In brief, the Sellers’ case was that the right to payment of the deposit had accrued before the MOA was terminated and accordingly the Sellers were entitled to claim the deposit either as a debt or as damages for breach of contract in accordance with Clause 2 of the MOA:
2. Deposit - As security of the correct fulfilment of this Agreement the Buyer shall pay a deposit of 10% (ten per cent) of the Purchase Price within 3 (three) banking days after this Agreement is signed by both parties and exchange by fax/email. This deposit shall be placed in the Sellers’ nominated account with the [Bank] and held by them in a joint interest bearing account for the Sellers and the Buyers, to be released in accordance with joint written instructions of the Sellers and the Buyers ………
Alternatively, the Buyers’ case was that in the event of non-payment of the deposit the Sellers, on the true construction of the MOA and in particular Clause 13 thereof, were only entitled to claim “compensation for their losses” and not the deposit. Clause 13 was in unamended form and provided:
13. Buyers’ default - Should the deposit not be paid in accordance with Clause 2, the Sellers shall have the right to cancel this Agreement, and they shall be entitled to claim compensation for their losses and for all expenses incurred together with interest.
Should the Purchase Price not be paid in accordance with Clause 3, the Sellers have the right to cancel the Agreement, in which case the deposit together with interest earned shall be released to the Sellers. If the deposit does not cover their loss, the Sellers shall be entitled to claim further compensation for their losses and for all expenses incurred together with interest.
Mr Justice Teare held that Clause 13 of the NSF 1993 did not clearly exclude the Sellers’ accrued right to the deposit (Clause 2) [P. 19]. That is Clause 13 provided only an additional remedy, not an exclusion [P.25].
However, on the facts of this case, both The Blankenstein, and The Anna Spiratou  are, in fact, distinguishable [P. 11]. In the former, Clause 13 of the then NSF 1966 form was not the same as the clause in the 1993 form, and in the latter the right under Clause 2 to the deposit had not accrued.

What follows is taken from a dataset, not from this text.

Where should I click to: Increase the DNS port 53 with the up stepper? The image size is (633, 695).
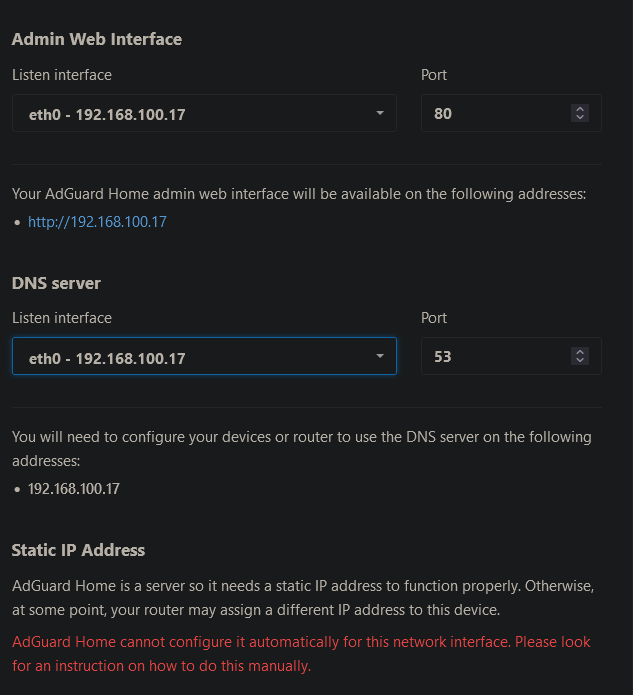coord(580,352)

This helpful clarification of the NSF 1993 confirms the general principle that an accrued right under a contract is not lost by subsequent termination, unless there are clear words to the contrary. The relevant wordings in NSF 1987, and 2012 (Clauses 2 and 13) are the same or materially the same as those in NSF 1993.
Mr Justice Teare, [at P.26] also addressed the need for business common sense (see Rainy Sky SA v Kookmin Bank  1 WLR 2900) in considering the purpose of the deposit, which is to provide the seller with security for the performance of a contract. That is, it would not make common sense for the buyer to be able to put himself in a better position than he would have been if he had paid the deposit (see Hinton v Sparkes (1868)3 LR 3 CP 161, Dewar v Mintoft  1 KB 373, and The Blankenstein . Permission to appeal the decision to the Court of Appeal was granted by Teare J, and the Buyers have filed an appeal.